* **Parts of the exercise**
1. Transcribe the stretch of the blog post from "http://www.retrojunk.com/details_commercial/2099/" through "Here ya go.".
2. Answer these questions from the blog post:
(a) What date appears at the top of the post?
(b) How far away must one be, by flight, from anything sharper than a puddle of milk?
(c) According to the post, which figure is the only one this thing would ever drive mad?

* **Excerpt provided**

Saturday, December 3, 2011

I shouldn't have brought this back up

http://www.retrojunk.com/details_commercial/2099/

Watch that. I'm sorry in advance.

Also in advance: Be sure to be in a county with no sharp objects. And I mean, nothing sharp at all. Basically, if it's sharper than a puddle of milk, you need to be at least a 3 hour flight away. A bar of Laffy Taffy, I promise you, it will still end up embedded in your skull and piercing your temple if it's within driving distance.

Need it clearer? Here ya go.



I think this is it. The actual end of human sanity.

Fuck H.R. Giger. Fuck H.P. Lovecraft. Fuck FLCL, fuck Paranoia Agent, fuck all of it.

This is without a doubt, bar none, the single most fucked up thing that's ever been created. Ever. This is the only thing that would ever drive Cthulu mad. This is what Popsicle Pete sees in his nightmares. I would rather leave Marida Cruz to her eternal cycle of being raped and forced to abort her rapechild than subject her to this.

Entries on target coordinates:
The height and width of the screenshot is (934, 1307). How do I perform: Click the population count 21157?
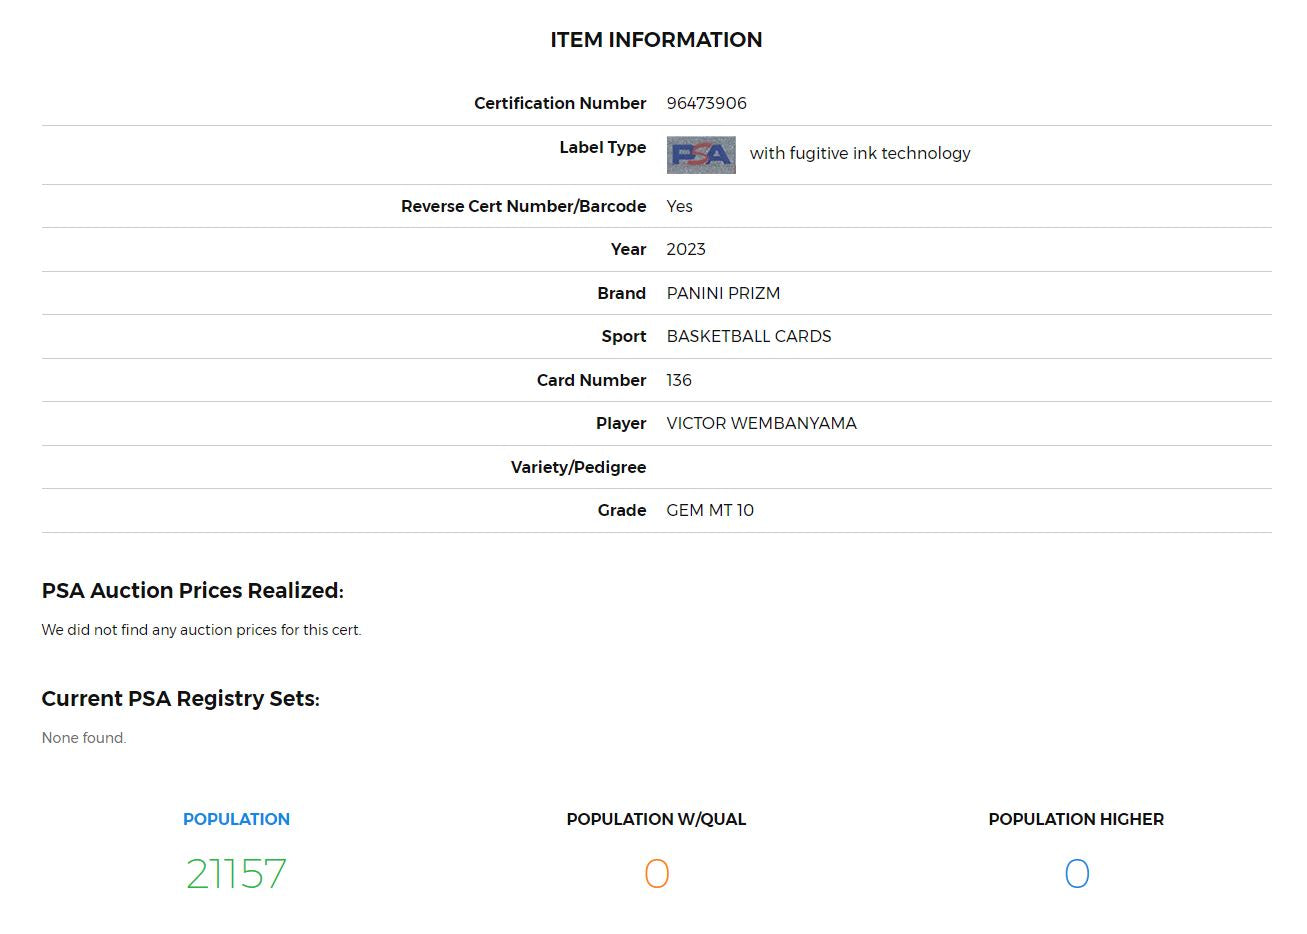click(236, 874)
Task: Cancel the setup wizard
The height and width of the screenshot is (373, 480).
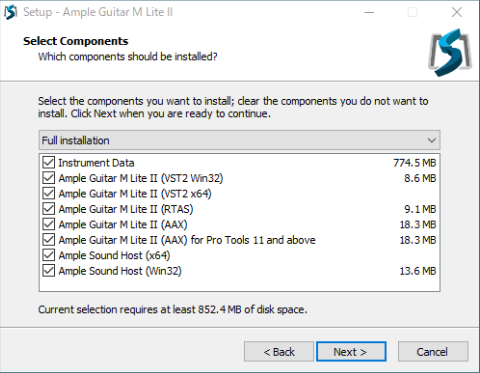Action: 433,351
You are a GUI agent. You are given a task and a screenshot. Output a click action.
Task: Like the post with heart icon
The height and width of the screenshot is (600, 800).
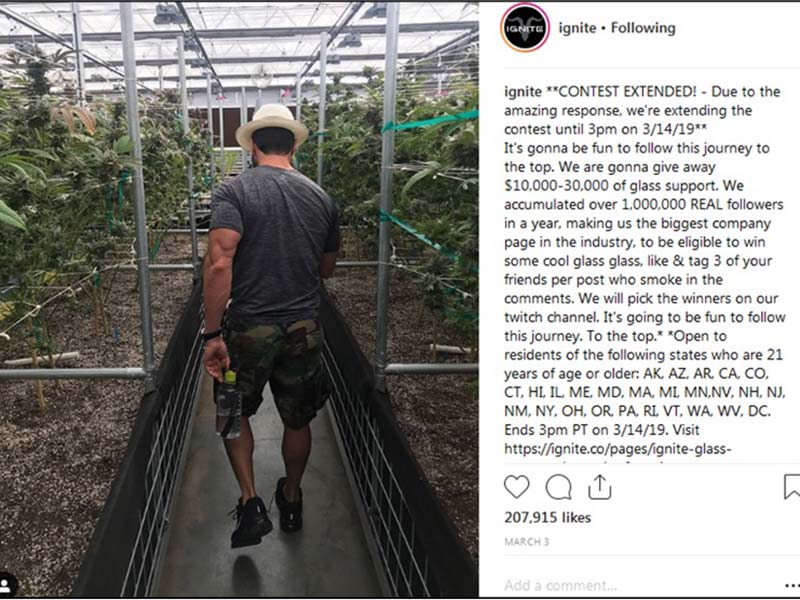tap(516, 487)
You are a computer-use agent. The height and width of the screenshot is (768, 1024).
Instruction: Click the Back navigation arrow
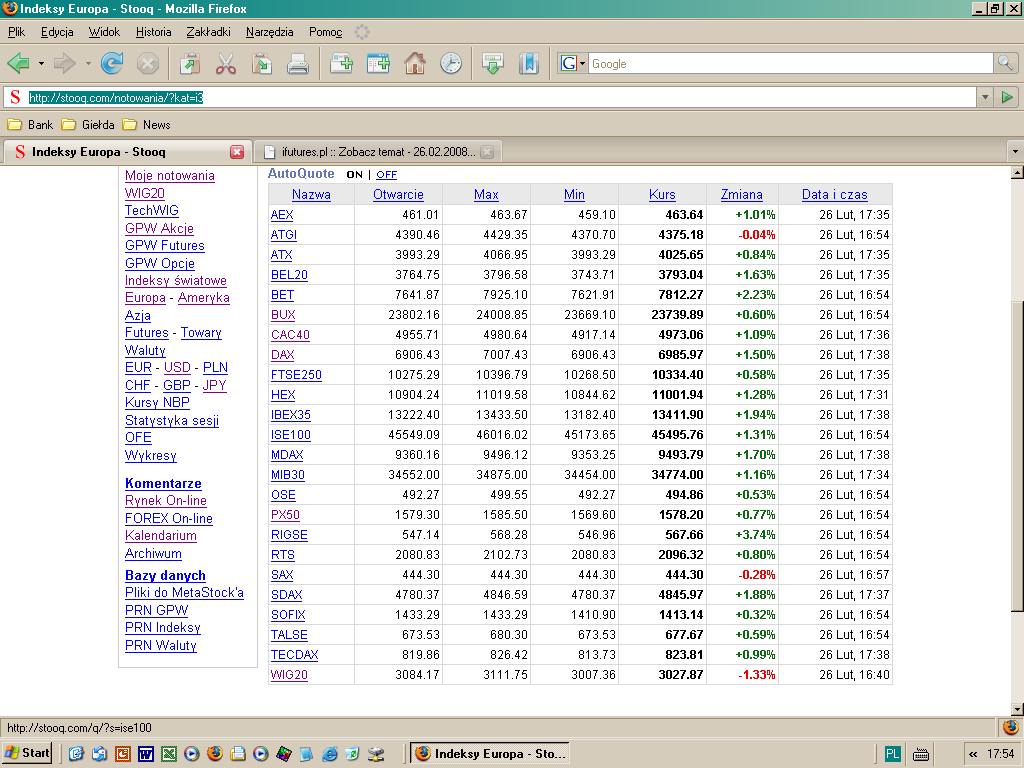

* **Final results**
1.
http://www.retrojunk.com/details_commercial/2099/

Watch that. I'm sorry in advance.

Also in advance: Be sure to be in a county with no sharp objects. And I mean, nothing sharp at all. Basically, if it's sharper than a puddle of milk, you need to be at least a 3 hour flight away. A bar of Laffy Taffy, I promise you, it will still end up embedded in your skull and piercing your temple if it's within driving distance.

Need it clearer? Here ya go.

2.
(a) Saturday, December 3, 2011
(b) At least a 3 hour flight away
(c) Cthulu